Vos rapporteurs écartent la proposition, formulée par certains élus, de conférer aux départements un pouvoir de modulation des prestations, donnant ainsi la possibilité aux conseils généraux de fixer le montant des allocations et leurs règles d'attribution.

Selon vos rapporteurs, il n'est pas acceptable que le montant d'une prestation individuelle de solidarité soit différent selon le territoire dans lequel on vit. En effet, les départements les plus fragiles économiquement ou dont la courbe démographique est la plus défavorable ne pourront verser des allocations au même niveau que les départements bénéficiant d'une situation budgétaire plus favorable. Par conséquent, les inégalités budgétaires et financières entre départements se reflèteront en inégalités entre bénéficiaires de prestations sociales.

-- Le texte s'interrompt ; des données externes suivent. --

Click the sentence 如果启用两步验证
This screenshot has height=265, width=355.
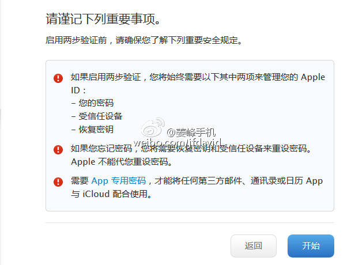point(105,77)
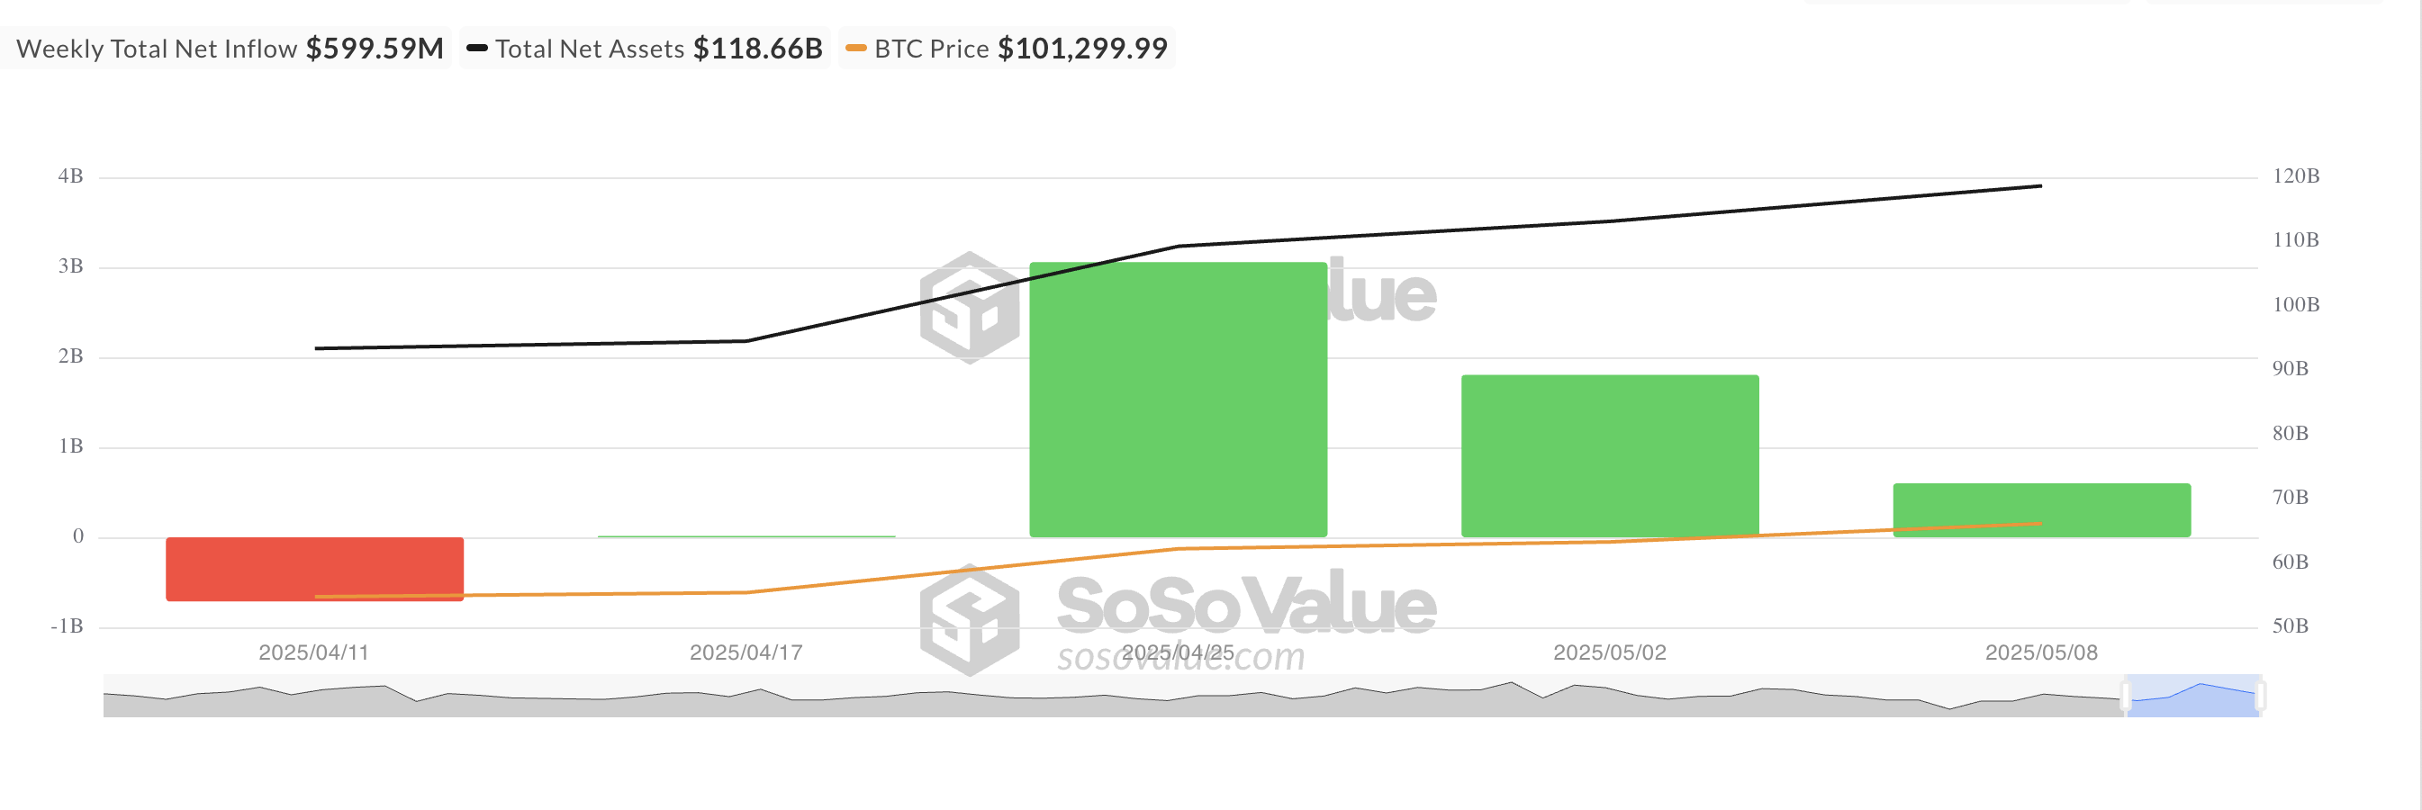Viewport: 2422px width, 810px height.
Task: Click the left handle of the range slider
Action: 2126,696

Par ailleurs, l'APA, le RSA et la PCH étant des allocations universelles, au même titre que la sécurité sociale, les allocations familiales et la retraite, comme le rappelle M. Michel Dinet, avec des règles définies par le législateur au niveau national, conférer aux départements un pouvoir de modulation conduirait à un affaiblissement du pacte républicain et, in fine , au renforcement des inégalités socio-économiques entre territoires.

Enfin, vos rapporteurs considèrent qu'il ne revient pas au budget départemental de financer des prestations nationales. Il est par ailleurs nécessaire de conserver une organisation nationale de solidarité avec un mode de financement établi entre l'État et les conseils généraux, comme l'a rappelé M. Yves Daudigny lors de la réunion de la Délégation du 22 juin 2010.

2. La mise en place d'un mécanisme de péréquation

La création d'un dispositif de péréquation consisterait, soit à réduire les différences de ressources entre collectivités territoriales, soit à compenser les différences de charges.

Mais un tel système se heurte à trois difficultés .

Tout d'abord, la réforme constitutionnelle du 28 mars 2003 ne permet pas actuellement la mise en place d'une politique de péréquation dans le domaine des transferts ou des créations/extensions de compétences.

Les transferts de compétences étant, en principe, compensés à l'euro près, chaque département reçoit de l'État une compensation égale au niveau de dépenses que ce dernier y consacrait. Par conséquent, ils ne nécessitent pas, par définition, de mécanismes de péréquation.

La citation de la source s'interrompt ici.